The “Mayflower” Stone on Plymouth Quay

During the retreat to Spain a second Armada vessel, the hospital-ship St Peter the Great, was driven ashore in Hope Cove; and the pulpit of St James's church, Exeter, and the timber roof of Tiverton School were, it is believed, made of wood either from this ship or from the Capitana.

It was not until this period that Plymouth came into prominence as a naval station. A special tax was levied on the pilchard fishery to provide money for the fortifications, and a leat or water-course was constructed with the primary object, it is said, of supplying fresh water for the royal ships.

A memorable event in James I's reign was the sailing of the Mayflower. Preceded by another ship called the Speedwell she set sail from Leyden in the autumn of 1620, having on board a number of Puritan refugees bent on finding in North America the religious freedom denied to them in England. The two vessels having met at Southampton and put into Dartmouth, were finally driven back by stress of weather into Plymouth, whence—her consort having proved unseaworthy—the Mayflower alone continued the voyage, ultimately landing her 101 exiles at Plymouth, Massachusetts, which, however, had received its name five years before.

In the Civil War between Charles I and the Parliament, few counties saw more fighting than Devonshire. The fighting consisted, however, not of pitched battles, but of sieges and attacks on fortified positions; which, indeed, was characteristic of the whole war, in whatever part of the country it was waged. Every Devonshire town of importance, a great number of villages, many castles, manor-houses, and even churches played a part in the struggle.

As a whole, the towns, with the exception of Exeter, sympathised with the Parliament, while the rural districts, encouraged by the great landowners, were mainly for the king. The royal forces were, however, numerous in Devonshire; Goring's army, in 1642, was 6000 strong; and although fortune wavered, and although towns were taken and retaken, there came a time, before the arrival of Fairfax and the New Model Army, when the royal standard flew from nearly every important town in Devon, Somerset, and Cornwall. There was one conspicuous exception.
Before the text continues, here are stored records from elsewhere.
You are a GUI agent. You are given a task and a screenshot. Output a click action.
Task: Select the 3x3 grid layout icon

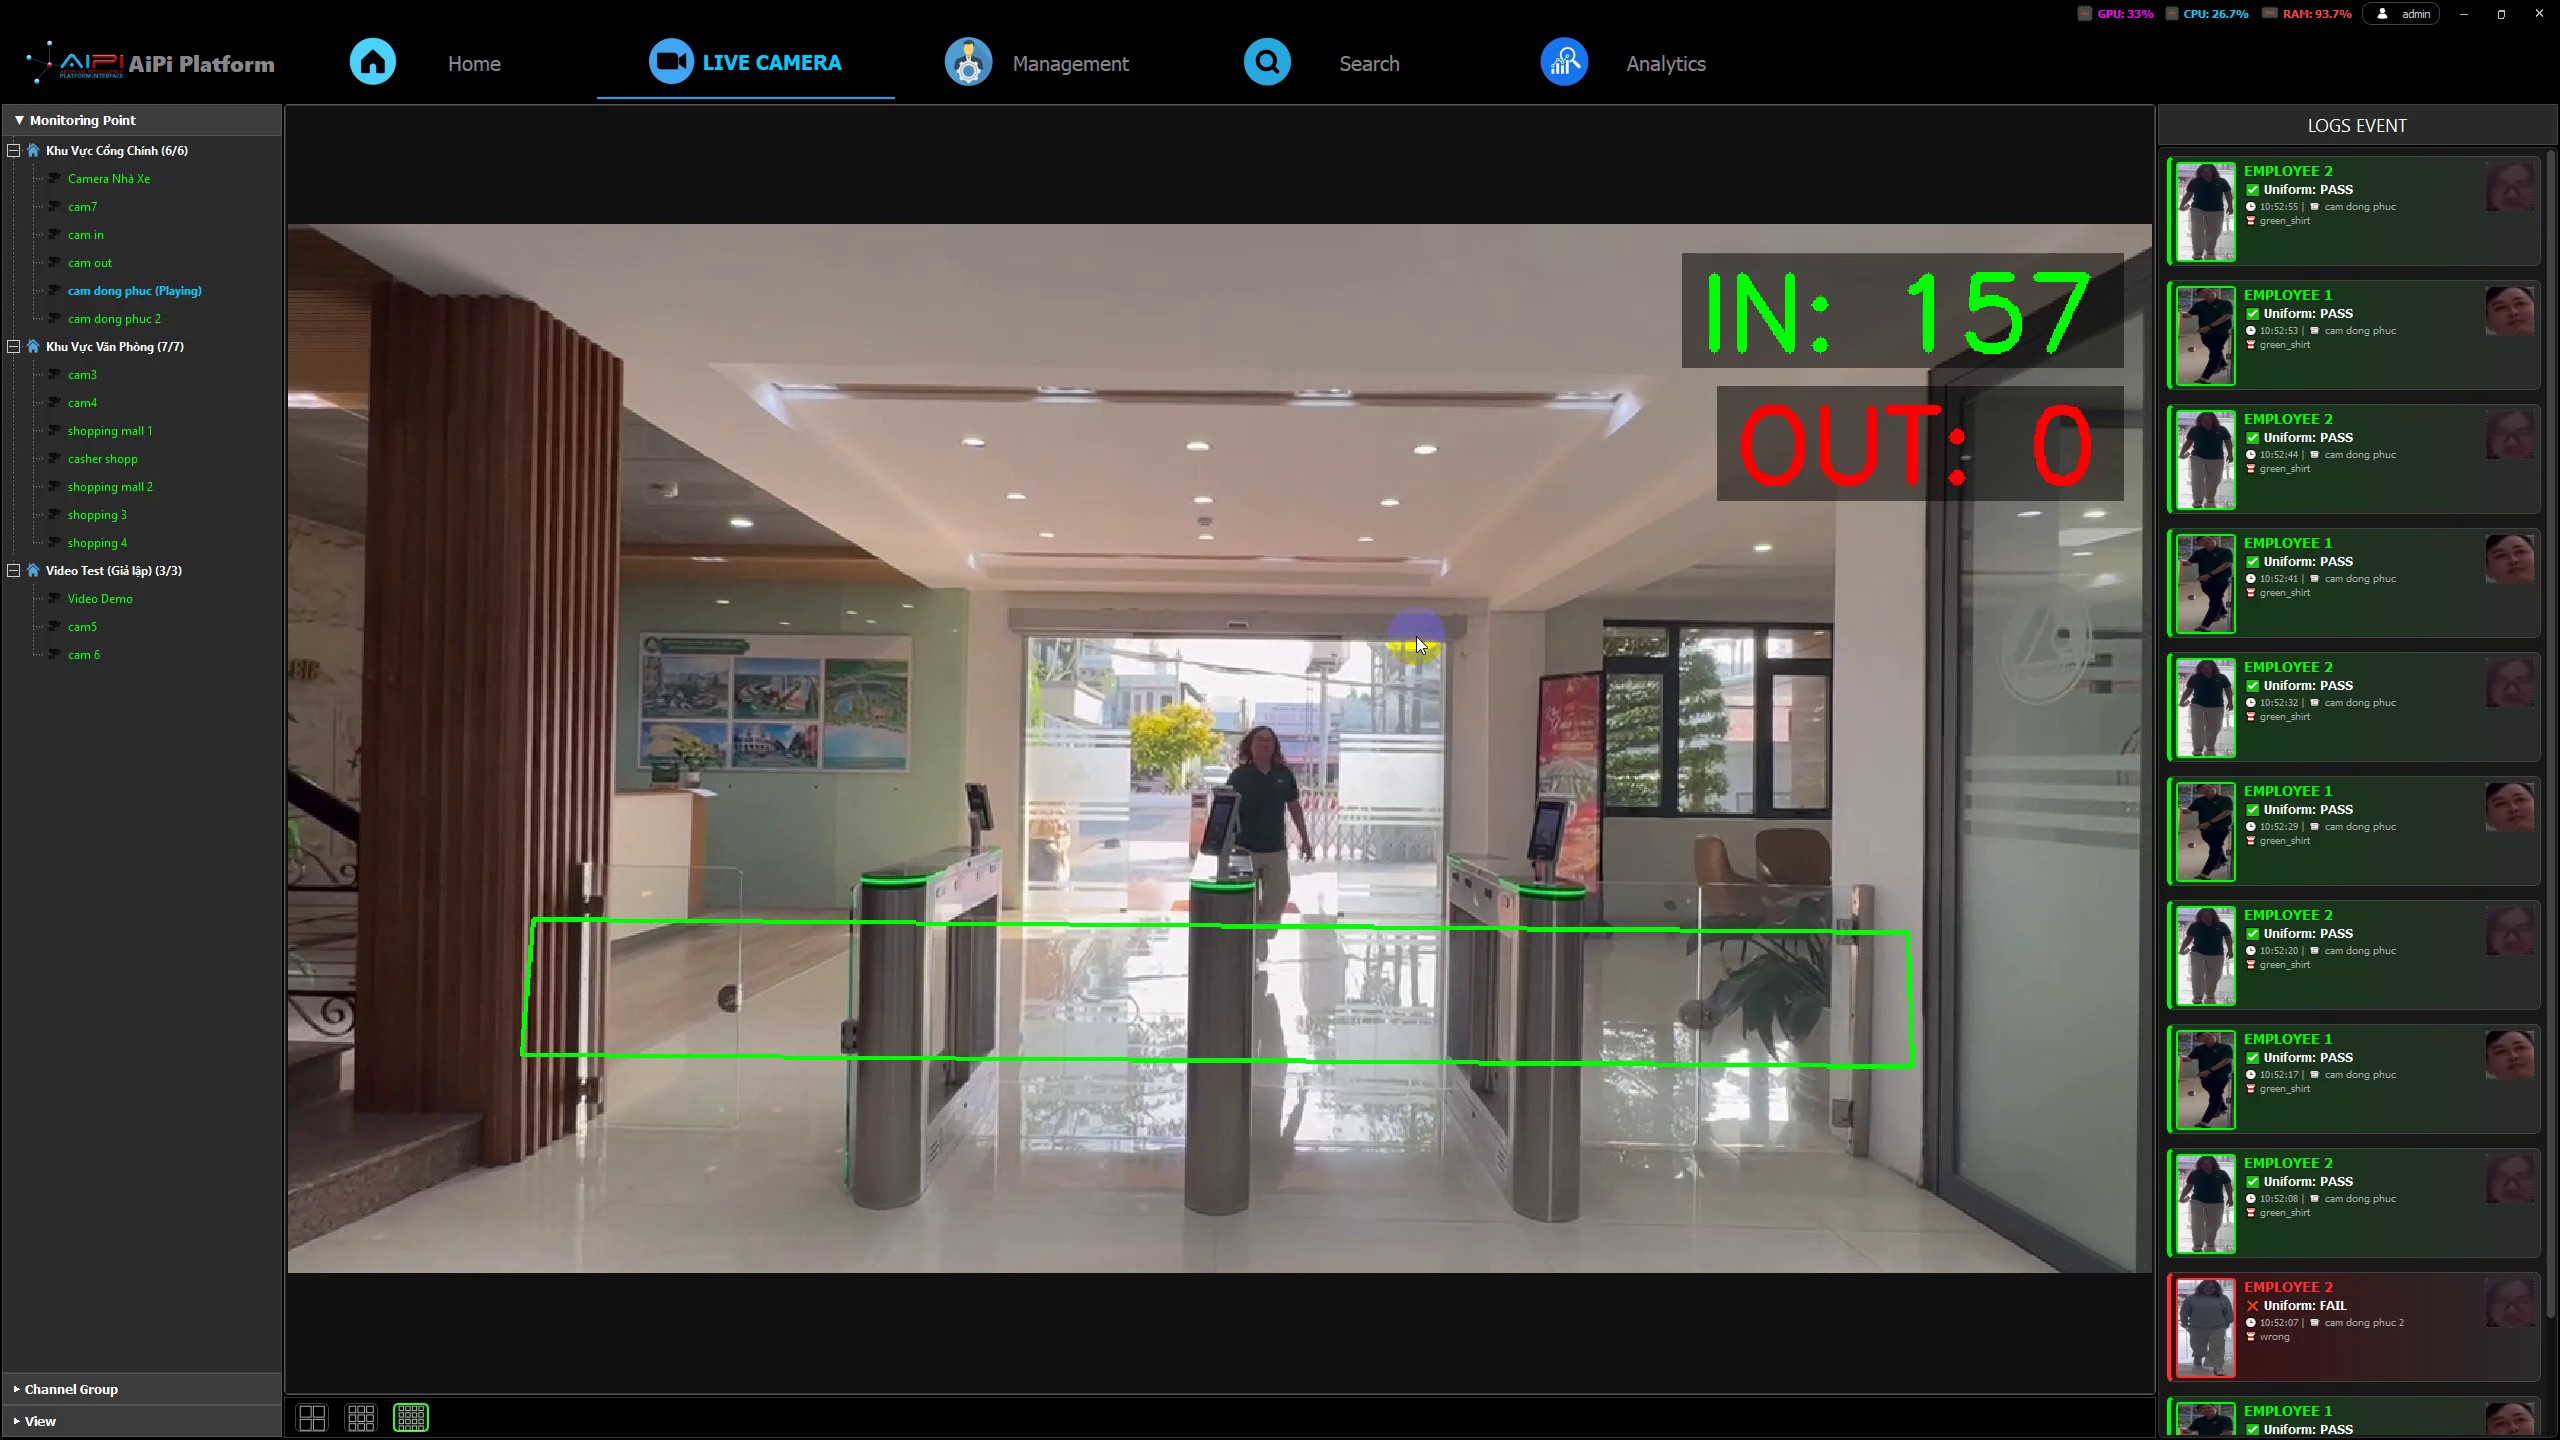point(361,1417)
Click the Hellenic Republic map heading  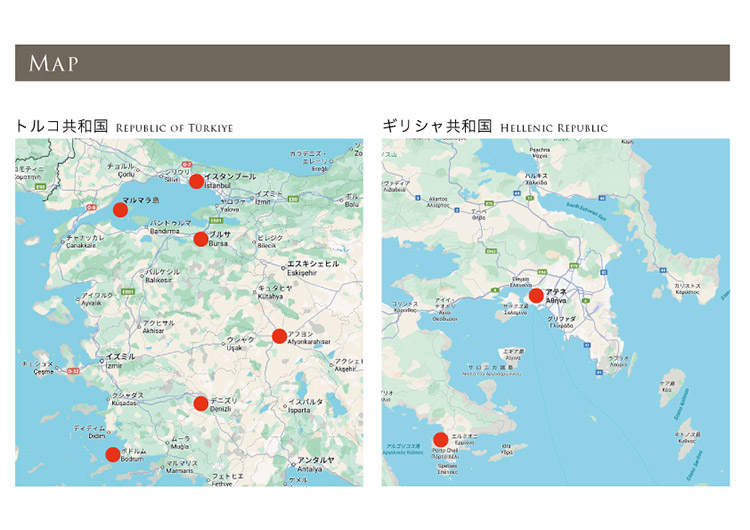coord(494,126)
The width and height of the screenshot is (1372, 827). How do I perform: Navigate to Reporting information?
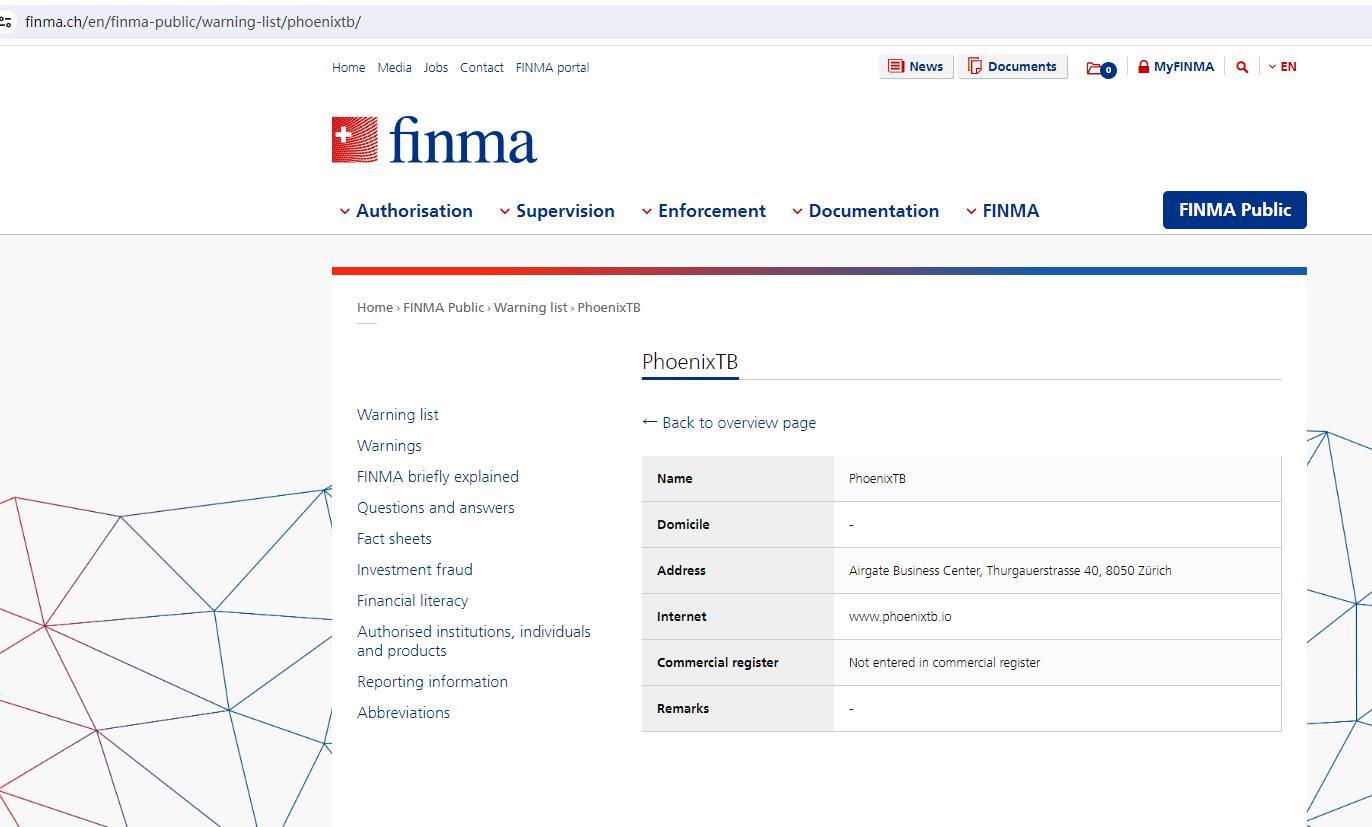[432, 682]
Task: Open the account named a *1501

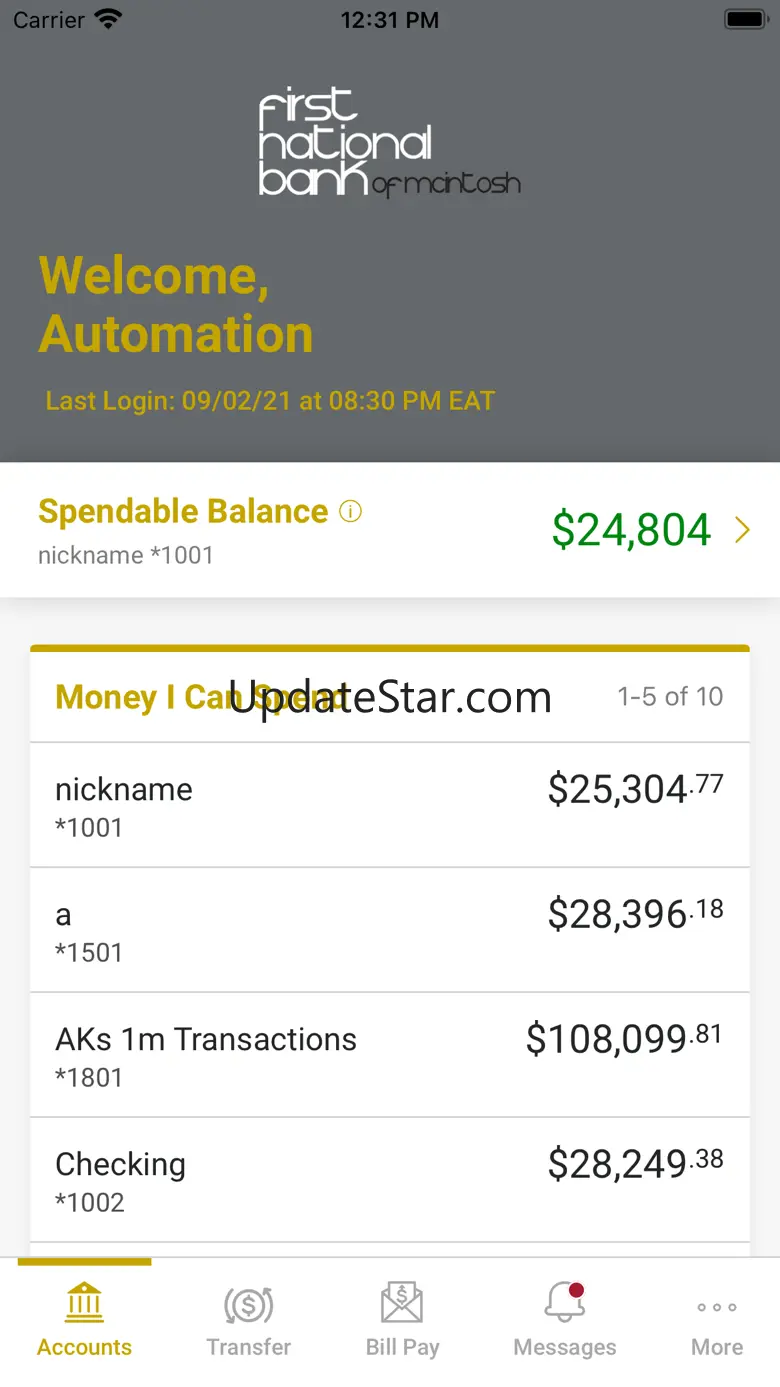Action: coord(390,930)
The party of the people never lost its hold on Plymouth, which, at a cost of 8000 lives, or more than the entire population of the town, withstood a blockade lasting from 1642 to 1646, together with many desperate attacks by Hopton, Prince Maurice, and the King himself, enduring altogether a longer siege than any other town in England.

Exeter was early seized for the Parliament, but the majority of the citizens were Royalists, and the city, which was regarded as one of the strongest Cavalier holds in the west, was soon retaken by Prince Maurice. Queen Henrietta was there in 1644, and there King Charles's youngest daughter, afterwards Duchess of Orleans, was born. When Fairfax retook the town in 1646 he allowed the garrison to march out with all the honours of war.

That year saw the final ruin of the Royal cause in the west, and the dispersal of the only army which, although little better than a mob, still kept the field for the King.

One of the most important, and at the same time most fiercely-contested Parliamentary victories, was the storming of the town of Torrington by Fairfax, at midnight, in the winter of 1646. After the battle, the church, which had been used by the king's troops (as also was Exeter cathedral) as a powder-magazine, was blown up, and 200 Royalist prisoners who had been confined in it and many of their guards were killed. The loss of Torrington was the death-blow of the Royal cause in Devon. All that a brave man could do, Hopton did. But the county was sick of the Royalists and their methods. The people had learnt that the well-disciplined troops of Fairfax were not mere robbers, like the ruffians of Grenville and Goring; and after Torrington the Royal army melted away.

The last place in the county to hold out for the King except Lundy, where there was no fighting, but which did not surrender until 1647, was Clifton Castle, or Fort Charles, near Salcombe. After enduring a blockade and siege of four months, with the trifling loss of one man killed and one wounded, the besieged were granted the same terms as the garrisons of Exeter and Barnstaple, and marched out with matches lighted, drums beating, and colours flying.